Reading about some of the views coming from the man recently nominated to become NASA’s Administrator, Rep. James Bridenstine of Oklahoma, I heard the sound of a door closing.

Other doors will surely be opened if he is confirmed by the Senate, but that shutting door happens to be to the gateway to a realm that has engrossed and nurtured me and clearly many millions of Americans.

What is happening, I fear, is that our Golden Age of space science, of exploration for the sake of expanding humanity’s knowledge and wonder, is about to wind down. The James Webb Space Telescope will (probably) still be launched, and missions to Europa and Mars are on the books. But to be a Golden Age there must be an on-going vision for the future building on what has been accomplished.

When it comes to space science, that clearly takes strong government support and taxpayer money. And if what I’m reading is correct, a lot of that future NASA funding for exploring and understanding the grand questions of space science will be going instead to setting up and maintaining that colony on the moon.

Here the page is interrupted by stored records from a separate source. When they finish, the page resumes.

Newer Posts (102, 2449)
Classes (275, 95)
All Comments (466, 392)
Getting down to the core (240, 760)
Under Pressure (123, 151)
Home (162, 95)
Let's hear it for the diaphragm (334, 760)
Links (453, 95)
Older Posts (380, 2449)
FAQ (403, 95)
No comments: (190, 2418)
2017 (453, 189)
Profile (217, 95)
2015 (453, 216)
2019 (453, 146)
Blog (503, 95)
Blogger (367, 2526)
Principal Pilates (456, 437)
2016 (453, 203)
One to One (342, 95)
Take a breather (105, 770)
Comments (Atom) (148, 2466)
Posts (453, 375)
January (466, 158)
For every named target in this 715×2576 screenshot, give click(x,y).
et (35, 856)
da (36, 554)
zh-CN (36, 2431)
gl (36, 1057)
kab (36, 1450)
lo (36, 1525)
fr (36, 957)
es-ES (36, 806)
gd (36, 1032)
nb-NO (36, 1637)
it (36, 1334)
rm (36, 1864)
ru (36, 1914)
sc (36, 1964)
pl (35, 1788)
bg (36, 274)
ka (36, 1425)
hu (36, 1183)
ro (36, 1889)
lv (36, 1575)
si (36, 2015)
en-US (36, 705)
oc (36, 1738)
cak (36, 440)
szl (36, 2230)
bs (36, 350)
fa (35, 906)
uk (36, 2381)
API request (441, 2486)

And the goals Bridenstine appears to have in mind when he speaks of setting up a moon colony are decidedly military, strategic, and commercial. As when Vice President Mike Pence spoke to NASA workers at the Kennedy Space Center to telegraph the Trump Administration’s space vision, space science is essentially an afterthought.

Media coverage of the Bridenstine selection has tended to focus on the fact that he’s a politician and that he has earlier been quite critical of climate change science.

But what concerns me most are his views about space science in general. Because with the money and focus a major moon colony project would take, NASA’s space science initiatives run the risk of returning to the back seat they occupied in the agency’s earlier days.